2038: only 21 years away

Posted Mar 17, 2017 1:35 UTC (Fri) by gdt (subscriber, #6284)
In reply to: 2038: only 21 years away by dd9jn
Parent article: 2038: only 21 years away

undefined whether it is signed or unsigned

C is even more undefined than you suggest. An implementation must use an "arithmetic type", but need not supply an arithmetic value within that type. The ANSI C Rationale says

No arithmetic properties of these types are defined by the Standard … The representation need not be a count of some basic unit; an implementation might conceivably represent different components of a temporal value as subfields of an integer type.

So you can see that ANSI C gives a programmer wanting to write portable time_t handling code very little. Only the ability to compare a time against (time_t)(-1) to check for errors.

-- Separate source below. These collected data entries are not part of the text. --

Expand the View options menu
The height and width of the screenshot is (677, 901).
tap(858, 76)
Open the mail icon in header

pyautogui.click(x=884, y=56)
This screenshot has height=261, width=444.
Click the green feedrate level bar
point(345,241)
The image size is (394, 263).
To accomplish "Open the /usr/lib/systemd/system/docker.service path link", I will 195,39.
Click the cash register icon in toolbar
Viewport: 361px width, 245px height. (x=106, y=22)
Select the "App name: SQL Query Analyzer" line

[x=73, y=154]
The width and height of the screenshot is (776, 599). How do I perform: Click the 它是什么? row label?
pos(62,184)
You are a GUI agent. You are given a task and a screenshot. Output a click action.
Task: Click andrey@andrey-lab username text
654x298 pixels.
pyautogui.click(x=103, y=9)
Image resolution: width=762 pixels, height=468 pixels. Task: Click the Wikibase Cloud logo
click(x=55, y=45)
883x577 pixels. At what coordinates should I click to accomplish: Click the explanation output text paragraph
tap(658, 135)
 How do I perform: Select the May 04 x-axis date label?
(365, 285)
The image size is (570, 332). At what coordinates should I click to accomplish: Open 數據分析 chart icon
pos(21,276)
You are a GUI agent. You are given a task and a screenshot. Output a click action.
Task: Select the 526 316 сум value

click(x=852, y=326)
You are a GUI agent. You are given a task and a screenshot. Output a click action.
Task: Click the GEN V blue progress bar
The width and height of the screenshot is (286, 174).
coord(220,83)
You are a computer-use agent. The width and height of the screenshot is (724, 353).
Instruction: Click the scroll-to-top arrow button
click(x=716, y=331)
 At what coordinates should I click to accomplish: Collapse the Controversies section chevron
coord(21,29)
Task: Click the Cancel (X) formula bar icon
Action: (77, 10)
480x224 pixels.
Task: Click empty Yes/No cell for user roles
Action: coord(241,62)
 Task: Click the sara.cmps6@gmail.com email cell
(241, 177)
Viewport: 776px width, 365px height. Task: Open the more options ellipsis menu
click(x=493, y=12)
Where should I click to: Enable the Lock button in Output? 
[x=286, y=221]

You could argue that ANSI C allows a time_t to be compared for equality, but you friend could counter-argue that the Standard doesn't forbid multiple representations for the same time in a time_t. ANSI C does require that a time in a struct tm returned by a library has only one representation. The ANSI C committee created difftime() to give the language more time_t handling ability; however that returns a double, which is problematic for some programming tasks.

Thankfully POSIX/SUS applies additional requirements for time_t on UNIX-like systems. "The time() function shall return the value of time in seconds since the Epoch".

As far as I can tell, POSIX/SUS makes no statement on the signedness or unsignedness of time_t, thus neither can be relied upon by a programmer.

Implementation practice in AT&T and BSD UNIXen prior to POSIX was that time() was signed. Of course, such practice shouldn't be relied upon by a programmer.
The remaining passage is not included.